What to produce ▸
Reproduce all of the items below word for word, leaving out the pictures.

Given records ▸
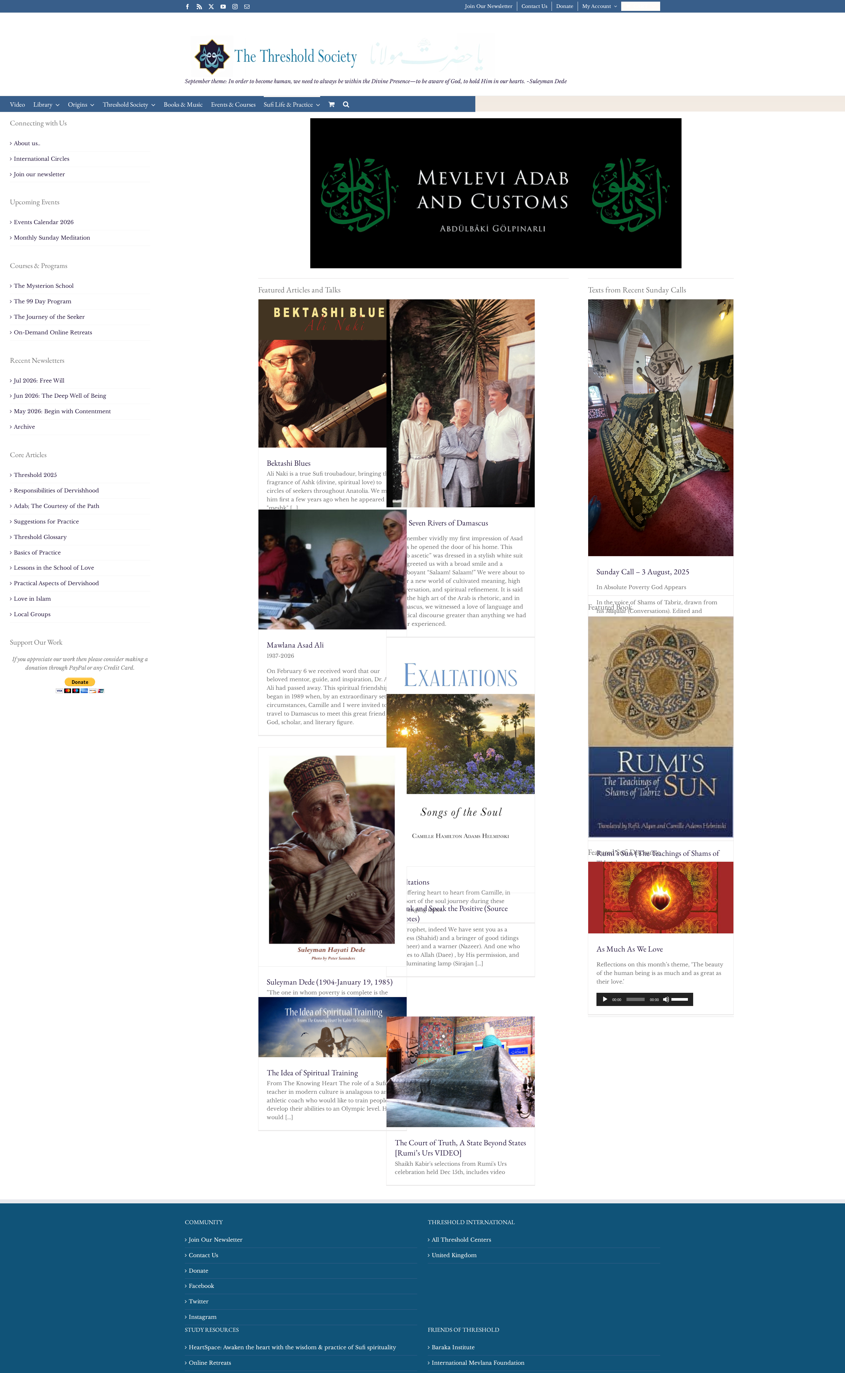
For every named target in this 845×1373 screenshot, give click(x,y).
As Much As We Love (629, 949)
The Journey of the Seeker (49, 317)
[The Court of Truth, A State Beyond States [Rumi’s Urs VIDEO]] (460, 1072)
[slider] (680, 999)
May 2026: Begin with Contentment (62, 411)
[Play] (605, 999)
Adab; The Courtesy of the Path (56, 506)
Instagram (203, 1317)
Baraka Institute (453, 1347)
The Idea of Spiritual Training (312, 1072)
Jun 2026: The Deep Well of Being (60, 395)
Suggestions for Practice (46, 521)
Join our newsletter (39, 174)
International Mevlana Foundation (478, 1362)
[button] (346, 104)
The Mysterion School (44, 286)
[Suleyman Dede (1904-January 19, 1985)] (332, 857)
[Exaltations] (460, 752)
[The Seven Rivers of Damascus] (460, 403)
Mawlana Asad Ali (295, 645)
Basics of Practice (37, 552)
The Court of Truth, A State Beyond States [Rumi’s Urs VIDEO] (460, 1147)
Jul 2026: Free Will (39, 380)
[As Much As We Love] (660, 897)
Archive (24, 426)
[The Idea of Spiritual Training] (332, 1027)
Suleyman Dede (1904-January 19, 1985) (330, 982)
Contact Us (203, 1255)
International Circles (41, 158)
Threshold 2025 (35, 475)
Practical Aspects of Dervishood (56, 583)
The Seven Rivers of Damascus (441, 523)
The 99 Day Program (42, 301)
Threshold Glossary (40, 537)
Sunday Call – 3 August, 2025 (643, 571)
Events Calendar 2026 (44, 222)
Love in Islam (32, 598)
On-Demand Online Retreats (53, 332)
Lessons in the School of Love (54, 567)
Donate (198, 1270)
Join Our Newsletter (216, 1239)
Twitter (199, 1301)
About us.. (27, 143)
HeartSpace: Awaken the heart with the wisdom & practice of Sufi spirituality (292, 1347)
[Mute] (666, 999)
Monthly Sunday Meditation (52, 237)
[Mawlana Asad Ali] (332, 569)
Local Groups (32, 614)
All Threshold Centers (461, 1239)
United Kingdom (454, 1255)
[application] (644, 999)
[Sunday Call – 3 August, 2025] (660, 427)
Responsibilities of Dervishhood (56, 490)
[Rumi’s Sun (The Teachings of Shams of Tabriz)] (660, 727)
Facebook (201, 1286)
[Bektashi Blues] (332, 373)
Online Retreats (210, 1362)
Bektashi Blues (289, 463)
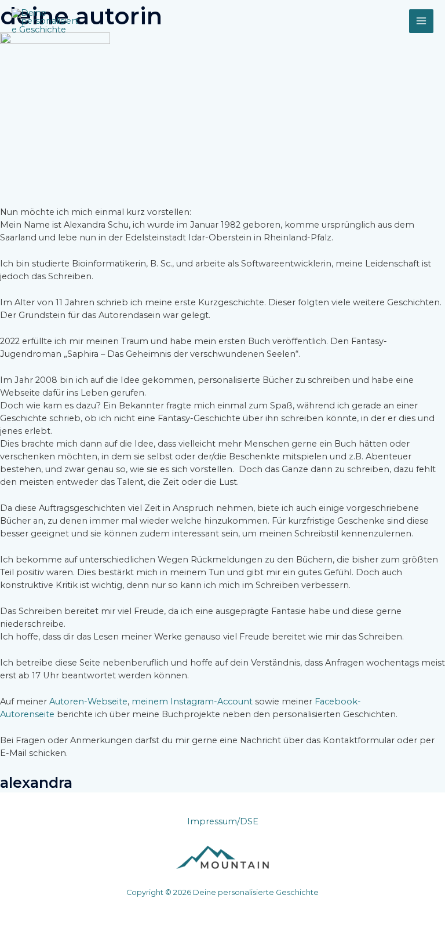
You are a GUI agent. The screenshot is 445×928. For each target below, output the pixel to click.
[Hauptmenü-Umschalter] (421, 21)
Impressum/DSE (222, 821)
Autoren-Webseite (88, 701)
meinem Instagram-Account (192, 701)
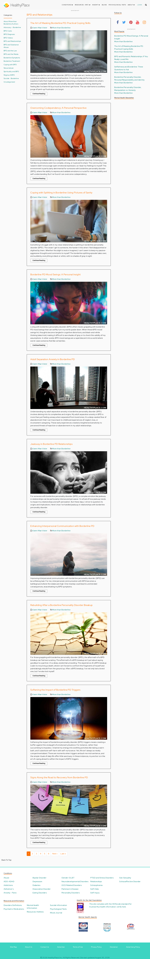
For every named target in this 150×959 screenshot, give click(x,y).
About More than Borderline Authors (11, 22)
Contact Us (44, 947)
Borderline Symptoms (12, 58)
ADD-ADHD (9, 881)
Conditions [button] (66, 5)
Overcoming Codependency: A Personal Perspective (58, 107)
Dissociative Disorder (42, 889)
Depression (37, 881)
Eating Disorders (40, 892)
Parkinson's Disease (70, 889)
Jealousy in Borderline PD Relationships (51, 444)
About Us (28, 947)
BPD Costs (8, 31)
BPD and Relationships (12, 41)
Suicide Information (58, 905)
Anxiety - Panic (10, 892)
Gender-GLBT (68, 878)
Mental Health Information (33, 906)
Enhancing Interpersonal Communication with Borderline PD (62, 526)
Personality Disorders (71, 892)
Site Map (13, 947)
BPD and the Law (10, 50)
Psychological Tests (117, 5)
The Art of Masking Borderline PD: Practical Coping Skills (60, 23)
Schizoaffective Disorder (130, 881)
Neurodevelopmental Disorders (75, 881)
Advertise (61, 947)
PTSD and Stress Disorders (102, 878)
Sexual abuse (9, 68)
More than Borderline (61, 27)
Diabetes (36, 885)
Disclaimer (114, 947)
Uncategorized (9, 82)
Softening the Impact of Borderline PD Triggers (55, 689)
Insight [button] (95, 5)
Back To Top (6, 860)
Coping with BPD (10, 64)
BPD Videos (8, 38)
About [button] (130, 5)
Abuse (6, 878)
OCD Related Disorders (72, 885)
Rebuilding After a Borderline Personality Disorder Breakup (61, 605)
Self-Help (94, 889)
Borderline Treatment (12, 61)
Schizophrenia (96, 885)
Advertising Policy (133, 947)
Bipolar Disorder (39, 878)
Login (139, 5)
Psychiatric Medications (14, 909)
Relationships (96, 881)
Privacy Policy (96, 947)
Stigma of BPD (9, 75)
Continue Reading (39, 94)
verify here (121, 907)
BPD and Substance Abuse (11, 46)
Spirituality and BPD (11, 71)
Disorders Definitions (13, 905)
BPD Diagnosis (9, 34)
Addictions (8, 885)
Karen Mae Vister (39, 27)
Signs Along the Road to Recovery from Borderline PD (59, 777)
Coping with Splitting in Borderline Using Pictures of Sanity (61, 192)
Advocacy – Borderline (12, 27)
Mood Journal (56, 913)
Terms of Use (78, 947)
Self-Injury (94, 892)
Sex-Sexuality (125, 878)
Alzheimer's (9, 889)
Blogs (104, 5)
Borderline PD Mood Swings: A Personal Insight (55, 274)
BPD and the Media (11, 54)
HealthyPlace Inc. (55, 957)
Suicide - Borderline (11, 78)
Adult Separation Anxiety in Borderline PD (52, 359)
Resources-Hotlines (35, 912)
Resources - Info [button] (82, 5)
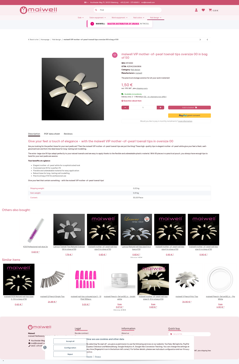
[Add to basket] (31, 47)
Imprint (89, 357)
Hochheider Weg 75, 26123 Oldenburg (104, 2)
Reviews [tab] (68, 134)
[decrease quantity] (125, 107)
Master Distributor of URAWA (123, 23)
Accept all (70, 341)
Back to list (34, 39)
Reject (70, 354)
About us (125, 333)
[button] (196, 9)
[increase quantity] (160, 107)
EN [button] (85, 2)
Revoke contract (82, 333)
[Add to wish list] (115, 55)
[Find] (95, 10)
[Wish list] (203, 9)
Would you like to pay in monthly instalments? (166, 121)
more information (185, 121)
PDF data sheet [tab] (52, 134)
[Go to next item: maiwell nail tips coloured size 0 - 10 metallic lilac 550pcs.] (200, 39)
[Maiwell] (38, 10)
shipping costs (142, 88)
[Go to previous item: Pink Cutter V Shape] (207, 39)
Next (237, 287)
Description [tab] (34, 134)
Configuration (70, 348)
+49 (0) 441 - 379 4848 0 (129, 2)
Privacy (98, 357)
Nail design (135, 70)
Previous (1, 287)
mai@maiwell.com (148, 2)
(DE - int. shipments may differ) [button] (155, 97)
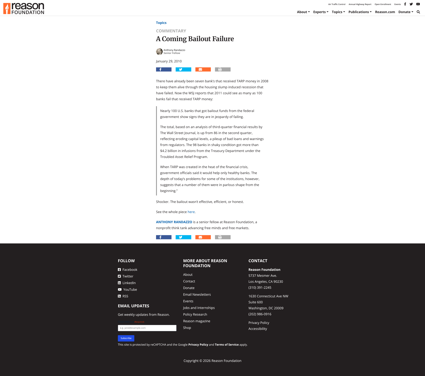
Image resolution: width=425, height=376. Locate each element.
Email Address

Written response ▸
For every named target in this 845×1373 screenshot, give click(x,y).
As Much As We Love (629, 949)
The Journey of the Seeker (49, 317)
[The Court of Truth, A State Beyond States [Rumi’s Urs VIDEO]] (460, 1072)
[slider] (680, 999)
May 2026: Begin with Contentment (62, 411)
[Play] (605, 999)
Adab; The Courtesy of the Path (56, 506)
Instagram (203, 1317)
Baraka Institute (453, 1347)
The Idea of Spiritual Training (312, 1072)
Jun 2026: The Deep Well of Being (60, 395)
Suggestions for Practice (46, 521)
Join our newsletter (39, 174)
International Mevlana Foundation (478, 1362)
[button] (346, 104)
The Mysterion School (44, 286)
[Suleyman Dede (1904-January 19, 1985)] (332, 857)
[Exaltations] (460, 752)
[The Seven Rivers of Damascus] (460, 403)
Mawlana Asad Ali (295, 645)
Basics of Practice (37, 552)
The Court of Truth, A State Beyond States [Rumi’s Urs VIDEO] (460, 1147)
Jul 2026: Free Will (39, 380)
[As Much As We Love] (660, 897)
Archive (24, 426)
[The Idea of Spiritual Training] (332, 1027)
Suleyman Dede (1904-January 19, 1985) (330, 982)
Contact Us (203, 1255)
International Circles (41, 158)
Threshold 2025 (35, 475)
Practical Aspects of Dervishood (56, 583)
The Seven Rivers of Damascus (441, 523)
The 99 Day Program (42, 301)
Threshold Glossary (40, 537)
Sunday Call – 3 August, 2025 (643, 571)
Events Calendar 2026 (44, 222)
Love in Islam (32, 598)
On-Demand Online Retreats (53, 332)
Lessons in the School of Love (54, 567)
Donate (198, 1270)
Join Our Newsletter (216, 1239)
Twitter (199, 1301)
About us.. (27, 143)
HeartSpace: Awaken the heart with the wisdom & practice of Sufi spirituality (292, 1347)
[Mute] (666, 999)
Monthly Sunday Meditation (52, 237)
[Mawlana Asad Ali] (332, 569)
Local Groups (32, 614)
All Threshold Centers (461, 1239)
United Kingdom (454, 1255)
[application] (644, 999)
[Sunday Call – 3 August, 2025] (660, 427)
Responsibilities of Dervishhood (56, 490)
[Rumi’s Sun (The Teachings of Shams of Tabriz)] (660, 727)
Facebook (201, 1286)
[Bektashi Blues] (332, 373)
Online Retreats (210, 1362)
Bektashi Blues (289, 463)
You are a GUI agent. The screenshot is 445×928. For each target below, output the pixel to click.
[Hauptmenü-Umschalter] (421, 21)
Impressum/DSE (222, 821)
Autoren-Webseite (88, 701)
meinem Instagram-Account (192, 701)
For every named target in this 150×959 screenshot, give click(x,y).
About More than Borderline Authors (11, 22)
Contact Us (44, 947)
Borderline Symptoms (12, 58)
ADD-ADHD (9, 881)
Conditions [button] (66, 5)
Overcoming Codependency: A Personal Perspective (58, 107)
Dissociative Disorder (42, 889)
Depression (37, 881)
Eating Disorders (40, 892)
Parkinson's Disease (70, 889)
Jealousy in Borderline PD Relationships (51, 444)
About Us (28, 947)
BPD Costs (8, 31)
BPD and Relationships (12, 41)
Suicide Information (58, 905)
Anxiety - Panic (10, 892)
Gender-GLBT (68, 878)
Mental Health Information (33, 906)
Enhancing Interpersonal Communication with Borderline PD (62, 526)
Personality Disorders (71, 892)
Site Map (13, 947)
BPD and the Law (10, 50)
Psychological Tests (117, 5)
The Art of Masking Borderline PD: Practical Coping Skills (60, 23)
Schizoaffective Disorder (130, 881)
Neurodevelopmental Disorders (75, 881)
Advertise (61, 947)
PTSD and Stress Disorders (102, 878)
Sexual abuse (9, 68)
More than Borderline (61, 27)
Diabetes (36, 885)
Disclaimer (114, 947)
Uncategorized (9, 82)
Softening the Impact of Borderline PD Triggers (55, 689)
Insight [button] (95, 5)
Back To Top (6, 860)
Coping with BPD (10, 64)
BPD Videos (8, 38)
About [button] (130, 5)
Abuse (6, 878)
OCD Related Disorders (72, 885)
Rebuilding After a Borderline Personality Disorder Breakup (61, 605)
Self-Help (94, 889)
Borderline Treatment (12, 61)
Schizophrenia (96, 885)
Advertising Policy (133, 947)
Bipolar Disorder (39, 878)
Login (139, 5)
Psychiatric Medications (14, 909)
Relationships (96, 881)
Privacy Policy (96, 947)
Stigma of BPD (9, 75)
Continue Reading (39, 94)
verify here (121, 907)
BPD and Substance Abuse (11, 46)
Spirituality and BPD (11, 71)
Disorders Definitions (13, 905)
BPD Diagnosis (9, 34)
Addictions (8, 885)
Karen Mae Vister (39, 27)
Signs Along the Road to Recovery from Borderline PD (59, 777)
Coping with Splitting in Borderline Using Pictures of Sanity (61, 192)
Advocacy – Borderline (12, 27)
Mood Journal (56, 913)
Terms of Use (78, 947)
Self-Injury (94, 892)
Sex-Sexuality (125, 878)
Alzheimer's (9, 889)
Blogs (104, 5)
Borderline PD Mood Swings: A Personal Insight (55, 274)
BPD and the Media (11, 54)
HealthyPlace Inc. (55, 957)
Suicide - Borderline (11, 78)
Adult Separation Anxiety in Borderline PD (52, 359)
Resources-Hotlines (35, 912)
Resources - Info [button] (82, 5)
[Add to basket] (31, 47)
Imprint (89, 357)
Hochheider Weg 75, 26123 Oldenburg (104, 2)
Reviews [tab] (68, 134)
[decrease quantity] (125, 107)
Master Distributor of URAWA (123, 23)
Accept all (70, 341)
Back to list (34, 39)
Reject (70, 354)
About us (125, 333)
[button] (196, 9)
[increase quantity] (160, 107)
EN [button] (85, 2)
Revoke contract (82, 333)
[Add to wish list] (115, 55)
[Find] (95, 10)
[Wish list] (203, 9)
Would you like to pay in monthly instalments? (166, 121)
more information (185, 121)
PDF data sheet [tab] (52, 134)
[Go to next item: maiwell nail tips coloured size 0 - 10 metallic lilac 550pcs.] (200, 39)
[Maiwell] (38, 10)
shipping costs (142, 88)
[Go to previous item: Pink Cutter V Shape] (207, 39)
Next (237, 287)
Description [tab] (34, 134)
Configuration (70, 348)
+49 (0) 441 - 379 4848 0 (129, 2)
Privacy (98, 357)
Nail design (135, 70)
Previous (1, 287)
mai@maiwell.com (148, 2)
(DE - int. shipments may differ) [button] (155, 97)
Image resolution: width=425, height=376. Locate each element.
Email Address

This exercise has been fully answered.